__Extracted information__.
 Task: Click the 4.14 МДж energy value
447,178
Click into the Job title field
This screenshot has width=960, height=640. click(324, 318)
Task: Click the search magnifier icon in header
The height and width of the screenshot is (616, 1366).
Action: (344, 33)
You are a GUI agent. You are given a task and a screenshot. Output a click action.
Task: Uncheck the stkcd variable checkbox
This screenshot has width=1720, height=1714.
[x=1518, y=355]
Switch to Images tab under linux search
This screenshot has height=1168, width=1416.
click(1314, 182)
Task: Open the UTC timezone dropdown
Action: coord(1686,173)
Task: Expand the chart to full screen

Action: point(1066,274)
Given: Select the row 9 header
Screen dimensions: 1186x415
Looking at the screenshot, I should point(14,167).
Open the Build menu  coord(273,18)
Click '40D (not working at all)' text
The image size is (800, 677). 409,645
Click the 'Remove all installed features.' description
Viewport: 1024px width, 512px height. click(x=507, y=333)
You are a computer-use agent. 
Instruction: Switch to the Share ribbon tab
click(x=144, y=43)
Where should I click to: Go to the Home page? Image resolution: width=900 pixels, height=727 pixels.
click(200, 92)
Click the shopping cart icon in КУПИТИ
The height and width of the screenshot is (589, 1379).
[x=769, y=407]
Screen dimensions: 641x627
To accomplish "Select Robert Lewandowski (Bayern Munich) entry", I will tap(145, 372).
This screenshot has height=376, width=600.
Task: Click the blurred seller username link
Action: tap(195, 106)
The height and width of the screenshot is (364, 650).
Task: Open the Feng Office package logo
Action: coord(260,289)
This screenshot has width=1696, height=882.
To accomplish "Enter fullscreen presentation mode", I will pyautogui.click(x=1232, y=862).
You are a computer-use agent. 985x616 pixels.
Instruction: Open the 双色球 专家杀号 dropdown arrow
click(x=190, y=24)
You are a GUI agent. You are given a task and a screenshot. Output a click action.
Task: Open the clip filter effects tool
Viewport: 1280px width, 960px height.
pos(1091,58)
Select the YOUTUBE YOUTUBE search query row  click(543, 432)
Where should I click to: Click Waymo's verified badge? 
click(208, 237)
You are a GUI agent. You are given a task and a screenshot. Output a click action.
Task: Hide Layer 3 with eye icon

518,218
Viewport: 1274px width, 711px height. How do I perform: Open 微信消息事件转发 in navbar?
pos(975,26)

__Task directions__.
Render every line of the records above as a numbered list, leaving out the blank lines.

__The solution__.
1.  Task: Click the 4.14 МДж energy value
2. 447,178
3. Click into the Job title field
4. This screenshot has width=960, height=640. click(324, 318)
5. Task: Click the search magnifier icon in header
6. The height and width of the screenshot is (616, 1366).
7. Action: (344, 33)
8. You are a GUI agent. You are given a task and a screenshot. Output a click action.
9. Task: Uncheck the stkcd variable checkbox
10. This screenshot has width=1720, height=1714.
11. [x=1518, y=355]
12. Switch to Images tab under linux search
13. This screenshot has height=1168, width=1416.
14. click(1314, 182)
15. Task: Open the UTC timezone dropdown
16. Action: coord(1686,173)
17. Task: Expand the chart to full screen
18. Action: point(1066,274)
19. Given: Select the row 9 header
20. Screen dimensions: 1186x415
21. Looking at the screenshot, I should point(14,167).
22. Open the Build menu  coord(273,18)
23. Click '40D (not working at all)' text
24. The image size is (800, 677). 409,645
25. Click the 'Remove all installed features.' description
26. Viewport: 1024px width, 512px height. click(x=507, y=333)
27. You are a computer-use agent. 
28. Instruction: Switch to the Share ribbon tab
29. click(x=144, y=43)
30. Where should I click to: Go to the Home page? Image resolution: width=900 pixels, height=727 pixels.
31. click(200, 92)
32. Click the shopping cart icon in КУПИТИ
33. The height and width of the screenshot is (589, 1379).
34. [x=769, y=407]
35. Screen dimensions: 641x627
36. To accomplish "Select Robert Lewandowski (Bayern Munich) entry", I will tap(145, 372).
37. This screenshot has height=376, width=600.
38. Task: Click the blurred seller username link
39. Action: tap(195, 106)
40. The height and width of the screenshot is (364, 650).
41. Task: Open the Feng Office package logo
42. Action: coord(260,289)
43. This screenshot has width=1696, height=882.
44. To accomplish "Enter fullscreen presentation mode", I will pyautogui.click(x=1232, y=862).
45. You are a computer-use agent. 985x616 pixels.
46. Instruction: Open the 双色球 专家杀号 dropdown arrow
47. click(x=190, y=24)
48. You are a GUI agent. You are given a task and a screenshot. Output a click action.
49. Task: Open the clip filter effects tool
50. Viewport: 1280px width, 960px height.
51. pos(1091,58)
52. Select the YOUTUBE YOUTUBE search query row  click(543, 432)
53. Where should I click to: Click Waymo's verified badge? 
54. click(208, 237)
55. You are a GUI agent. You are given a task and a screenshot. Output a click action.
56. Task: Hide Layer 3 with eye icon
57. 518,218
58. Viewport: 1274px width, 711px height. How do I perform: Open 微信消息事件转发 in navbar?
59. pos(975,26)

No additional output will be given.